An Oahu grand jury indicted Marzan on the two charges after police, armed with a search warrant on Jan. 21, 1997 found 11 grams of methamphetamine and some drug paraphernalia at his Dillingham Street apartment.

Six days later, on Jan. 27, Marzan shot and killed his wife, Arlene Marzan, 24. A Circuit Court jury last month found Marzan guilty of second-degree murder during a retrial.

Marzan faces life in prison with the possibility of parole on that charge when he is sentenced also on Jan. 13.

Golden Budha Corp. asks court to reconsider

The estate of a Filipino treasure hunter and the Golden Budha Corp., which won the largest judgment in history against the late Philippine President Ferdinand Marcos in 1996 for the theft of a golden statue, is asking the Hawaii Supreme Court to reconsider its recent decision to reverse the $40.5 billion award.

The estate of Rogelio Roxas and the Golden Budha Corp. yesterday filed a motion for reconsideration because they felt the court overlooked much of the evidence concerning the value of the treasure, according to attorney Ward Jones, who represents the Roxas estate and the Golden Budha Corp.

The Hawaii Supreme Court last month ruled that the jury that decided in favor of the Roxas estate and Golden Budha Corp. did not have enough evidence as to the amount of gold stolen or its purity.

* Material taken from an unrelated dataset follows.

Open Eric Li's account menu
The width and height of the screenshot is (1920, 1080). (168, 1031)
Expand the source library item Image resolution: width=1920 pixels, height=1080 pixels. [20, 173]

The jury had found sufficient proof Marcos had stolen the one-

ton Buddha and boxes of gold bars found by Roxas, but did not find Marcos' widow Imelda Marcos liable.

The jury awarded the estate $6 million in damages and the Golden Budha Corp. $22 billion for the gold bullion and $1.45 million for property, including the statue, with about $18.5 billion in interest.

The Supreme Court ordered a new trial to determine the value of the 17 bars of gold and the Buddha statue.

The court overlooked evidence including testimony from witnesses who saw gold identified by Marcos and his agents as part of the war booty abandoned at the end of World War II by the Japanese and discovered by Roxas in 1971, Ward said.

The petition refers to testimony by witnesses on at least 11 contracts signed by Marcos for the sale of thousands of metric tons of gold at $418 per ounce, or in excess of $1.636 trillion -- evidence not contradicted by the Marcoses. The gold was represented to be .999 fineness, or equivalent to pure gold.

Ward said the Supreme Court also erred in placing a high burden on the victims to prove Marcos' theft.

Attorneys for Ferdinand and Imelda Marcos could not be reached for comment.